This template isn't working.
I like it. I really do. And I think it fits within the context of a blog about spirituality.
The lone tree, standing in a field of green, with a hill taking shape above it.
Still, I'm being all saucy with my title and URL. And this template is not saucy. And I'm not a web designer.
So my inaugural post on my new blog starts off not being about God at all. It's about trying to find a template that fits both my quest and my personality. Turns out that's challenging if you lack computer skills.
So what does the title mean, anyway?
I've always had a weird sort of attraction to the virgin martyrs, all of whom met gruesome deaths at very young ages after refusing to bow down to demands that they turn away from their faith. I first starting reading about them in my Grandmother's missal. We'd visit Grandma's house and I'd pick up that missal and start reading about St. Agnes or St. Cecilia or St. Lucy. I found it hard to fathom having that strong a faith at that young an age. (That their virginity is even important to their status as saints is odd, and despite my affinity for their stories, the feminist in me rebels at this classification.)
So my title is a play on that.
There also is the fact that I'm not a virgin. Haven't been one for some time now. I'm not a martyr, either. At least, not in the traditional sense of refusing to denounce God and instead worship the planets or whatever, and subsequently being tossed into an arena with wild beasts for my steadfastness.
But I am sometimes a martyr in that I feel bad for myself and do the woe is me crap and act like everyone is so totally working against me before I snap out of it and get on with things. It happens. I'm human. And a mother. We're good at that stuff!
And so yada yada, an experience led me to this place. I am a most imperfect Catholic. And for the most part, I am okay with that. I don't need perfection. I disagree with the Church on many an issue, and perhaps at some point I'll delve into that here. But there's a part of the Church that I love, and some of it is just my history, being born into it and eventually dying in it. But some of it is also that the Church stands for so many basic human rights issues. And that we have some damn good troublemakers who call this Church their home. Hopefully I'll write about them here, too.
- - -
→ The problem
Name every saint that the blog post above mentions by name.

Some records
- - -
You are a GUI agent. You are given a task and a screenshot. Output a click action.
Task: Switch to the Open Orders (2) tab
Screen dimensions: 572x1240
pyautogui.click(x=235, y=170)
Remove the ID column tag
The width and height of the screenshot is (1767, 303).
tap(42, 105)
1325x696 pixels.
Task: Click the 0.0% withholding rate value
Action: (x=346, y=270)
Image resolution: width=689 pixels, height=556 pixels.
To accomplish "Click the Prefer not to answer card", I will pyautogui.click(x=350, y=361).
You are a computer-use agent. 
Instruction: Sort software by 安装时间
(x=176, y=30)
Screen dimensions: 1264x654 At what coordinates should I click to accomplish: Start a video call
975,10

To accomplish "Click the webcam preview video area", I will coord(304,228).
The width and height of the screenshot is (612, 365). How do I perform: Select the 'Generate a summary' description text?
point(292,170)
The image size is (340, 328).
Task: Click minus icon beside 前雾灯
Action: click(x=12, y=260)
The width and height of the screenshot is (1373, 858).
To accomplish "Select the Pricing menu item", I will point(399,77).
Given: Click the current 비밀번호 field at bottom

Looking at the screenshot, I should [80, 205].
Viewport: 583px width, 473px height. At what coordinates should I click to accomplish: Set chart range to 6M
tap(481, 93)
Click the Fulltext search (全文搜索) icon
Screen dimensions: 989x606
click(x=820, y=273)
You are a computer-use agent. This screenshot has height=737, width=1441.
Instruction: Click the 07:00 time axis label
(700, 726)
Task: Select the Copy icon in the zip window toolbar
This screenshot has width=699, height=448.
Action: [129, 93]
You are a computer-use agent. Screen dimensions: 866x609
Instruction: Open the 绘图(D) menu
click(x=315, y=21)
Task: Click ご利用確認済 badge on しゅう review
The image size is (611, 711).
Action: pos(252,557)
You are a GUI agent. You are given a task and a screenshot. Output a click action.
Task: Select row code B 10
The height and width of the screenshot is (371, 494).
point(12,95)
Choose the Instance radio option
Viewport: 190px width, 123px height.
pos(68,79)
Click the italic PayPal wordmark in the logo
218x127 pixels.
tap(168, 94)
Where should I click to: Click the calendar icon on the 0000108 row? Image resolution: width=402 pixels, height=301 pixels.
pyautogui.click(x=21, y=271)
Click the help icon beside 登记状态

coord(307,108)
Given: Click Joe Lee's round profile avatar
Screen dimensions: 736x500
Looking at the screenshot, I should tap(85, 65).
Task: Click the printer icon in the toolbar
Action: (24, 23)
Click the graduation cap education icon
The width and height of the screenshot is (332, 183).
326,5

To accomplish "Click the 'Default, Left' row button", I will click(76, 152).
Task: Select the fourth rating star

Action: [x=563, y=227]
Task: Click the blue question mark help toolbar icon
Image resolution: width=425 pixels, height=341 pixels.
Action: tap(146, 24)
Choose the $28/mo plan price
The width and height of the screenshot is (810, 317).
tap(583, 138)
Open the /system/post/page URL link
- - -
→ Exercise solution
St. Agnes, St. Cecilia, St. Lucy